Daniel Tarullo outlines long-term challenges for the US economy (Part 5 of 6)

(Continued from Part 4)

The role of monetary policy

Daniel Tarullo is a member of the Board of Governors of the Federal Reserve. Other members include Janet Yellen (Chairwoman), Jeremy Stein, and Jerome Powell. The Federal Reserve uses monetary policy as its tool to achieve its dual mandate of maximum employment and price stability. The Fed has kept the Fed Funds rate near zero to boost the recovery. As the economy recovers, inflationary pressures rise, prompting the Fed to increase interest rates. An increase in interest rates would hamper the bond market (BND) and bond ETFs such as the 20+ Year Treasury Bond ETF (TLT), iShares Barclays 1-3 Year Treasury Bond Fund (SHY), iShares Barclays 7-10 Year Treasury Bond Fund (IEF), and iShares Barclays 3–7 Year Treasury Bond Fund (IEI).

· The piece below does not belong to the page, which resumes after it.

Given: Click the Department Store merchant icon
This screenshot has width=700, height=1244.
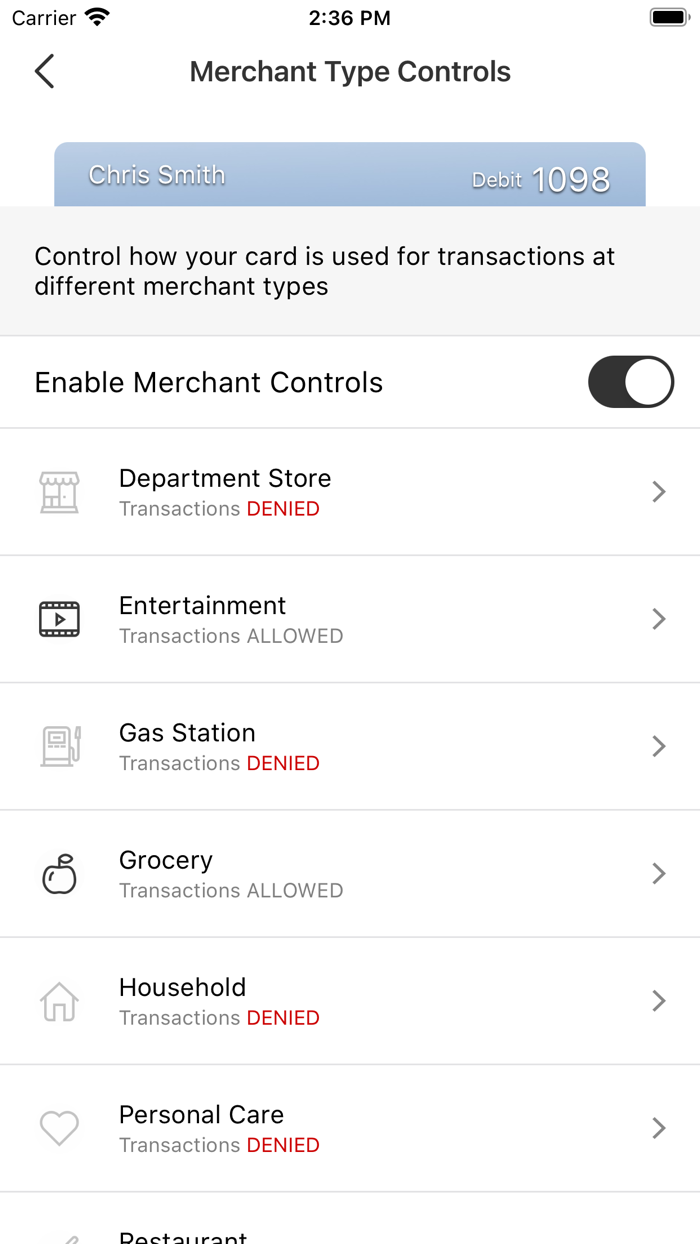Looking at the screenshot, I should pos(59,491).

Daniel Tarullo delivered a speech on “Longer-Term challenges for the American economy” at the Hyman Minsky conference on the state of U.S. and Global economies held in Washington, DC, on April 9. In this article, we’ll discuss the role of monetary policy in overcoming these challenges.

Tarullo mentioned that the challenges don’t have any easy or rapid solutions. He went on to say, “It is equally apparent that monetary policy cannot be the only, or even the principal, tool in addressing these challenges. But that is not to say it is irrelevant.”

Monetary policy is directed towards achieving the Fed’s dual mandate of employment and price stability. Monetary policy can address cyclical problems such as drops in demand or labor market slack. As long as monetary policy is successful in preventing cyclical issues to be structural (or longer-term), it helps in improving longer-term potential growth rates.

More generally, maximum employment lays a foundation for stronger demand, increased production, increased investments, and improved productivity. A strong labor market can reduce income inequality by offering higher wages to the bottom of the income distribution.

While the accommodative monetary policy of the past five years (maintaining low interest rates) has contributed significantly to recovery in GDP, it hasn’t resulted in a rise in wages. Increases in wages have been low, at just over 2% since the onset of the great recession.

There’s an ongoing debate over how much of the current unemployment is structural and how much is cyclical. Tarullo suggested that policymakers should remain attentive towards evidence that the labor market has already tightened, giving rise to inflationary pressures.

Rises in inflation prompt central bankers to raise interest rates, hampering bond markets (BND)—particularly Treasuries (TLT). In this scenario, investors can put their money in inflation-protected securities and ETFs such as the iShares Barclays Treasury Inflation Protected Securities Fund (TIP).